*** Opening of READING TEXT ***

Giving the Devil His Due: A Brief Adducement of the Evolution of Metal and Its Use of Satanic Imageryby Adam Pierce, undergraduate scholar
The late Anton LaVey, founder of the Church of Satan, emphatically stated: "The Devil has always had the best tunes" (49) and this could not be further from the truth when examining metal. Despite its many commercially invented subsidiaries, the oxymoronic "Christian Metal" being one of the most blatant, this genre has embraced the dark one's earthly nature with open arms and incorporated his qualities into an ever changing counter culture. This paper chronicles the evolution of metal and the peculiar, yet powerful artistic and philosophical Satanic influence that has shaped its many facets.
The Horn Bearer
Metal's roots can first be uncovered in the African American blues artists of the 1930's whose dark portrayal of reality was thought of as "devil songs" by their more religious brethren (Weinstein 38). One of the blues's most influential artists, Robert Johnson, emerged during the end of a decade that had been under the yoke of particular aspects of Christian rule, especially Progressivism and Prohibition. The dark, swampy landscape of the Mississippi Delta was still sparse with small towns, massive plantations, and one of its natives, a young sharecropper, wore its humidity as both a protective and loathsome burden. The bearer of this armor was Robert Johnson.
Johnson began playing guitar in the late 1920's, but did not take up the instrument seriously until after the death of his wife and child. Johnson, who was never a strong player, envied the lives of the musicians he came into contact with and emerged in the growing blues scene with fury and fire. When asked by his contemporaries how his playing had advanced so quickly Johnson simply stated that he had sold his soul to the Devil at the crossroads while out walking one night. Such nightly walks and playing guitar in the woods alone were two mysterious activities he could often be found doing. What Johnson had done was mastered the position of openly defying Christianity that many young musicians would strive for decades later.
Johnson seemed to embody all the principles that contemporary Satanism would be based on over thirty years later: individualism, indulgence, doing unto others as they do unto you, and a basic lust for life. These principles were celebrated in his music and lifestyle as he was known for his womanizing and brazen attitude, but often times these qualities seemed to haunt him as well. Even though many of his other songs confidently speak of outsmarting the Devil, the haunting ballad "Crossroad Blues," a recollection of that unholy pact, predicts his soul will soon be reclaimed. The simplicity of the one-take recording allows the listener to embrace the passion in Johnson's chaotic rhythms, heartfelt wails, and the almost earthy overtones of the old analog recording process gives the final piece a blatant authenticity.
Where Have All the Flowers Gone?

*** Close of READING TEXT ***

ACTIVITY
In the essay on metal and Satanic imagery, rewrite everything from "Johnson seemed to" down to "the Flowers Gone?", substituting "song" for "ballad".

*** Opening of DATA SHOWN ***

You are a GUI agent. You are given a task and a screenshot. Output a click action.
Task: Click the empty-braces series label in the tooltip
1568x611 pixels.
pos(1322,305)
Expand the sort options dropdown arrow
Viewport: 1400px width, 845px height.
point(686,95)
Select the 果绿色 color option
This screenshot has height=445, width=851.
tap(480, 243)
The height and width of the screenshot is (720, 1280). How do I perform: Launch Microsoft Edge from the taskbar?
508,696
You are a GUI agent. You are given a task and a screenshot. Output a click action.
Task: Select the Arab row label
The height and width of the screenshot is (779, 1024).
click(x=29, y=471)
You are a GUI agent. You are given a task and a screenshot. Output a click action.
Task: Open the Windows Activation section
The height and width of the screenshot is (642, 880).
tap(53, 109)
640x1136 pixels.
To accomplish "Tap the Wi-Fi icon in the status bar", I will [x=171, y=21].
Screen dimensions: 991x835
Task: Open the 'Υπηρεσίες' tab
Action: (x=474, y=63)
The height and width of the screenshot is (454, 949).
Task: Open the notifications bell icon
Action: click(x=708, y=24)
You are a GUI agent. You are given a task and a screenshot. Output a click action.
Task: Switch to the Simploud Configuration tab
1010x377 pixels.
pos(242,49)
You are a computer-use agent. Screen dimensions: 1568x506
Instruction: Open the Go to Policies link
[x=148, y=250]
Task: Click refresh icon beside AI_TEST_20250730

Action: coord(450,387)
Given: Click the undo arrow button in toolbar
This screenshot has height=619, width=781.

*** Close of DATA SHOWN ***

WRITTEN ANSWER
Johnson seemed to embody all the principles that contemporary Satanism would be based on over thirty years later: individualism, indulgence, doing unto others as they do unto you, and a basic lust for life. These principles were celebrated in his music and lifestyle as he was known for his womanizing and brazen attitude, but often times these qualities seemed to haunt him as well. Even though many of his other songs confidently speak of outsmarting the Devil, the haunting song "Crossroad Blues," a recollection of that unholy pact, predicts his soul will soon be reclaimed. The simplicity of the one-take recording allows the listener to embrace the passion in Johnson's chaotic rhythms, heartfelt wails, and the almost earthy overtones of the old analog recording process gives the final piece a blatant authenticity.
Where Have All the Flowers Gone?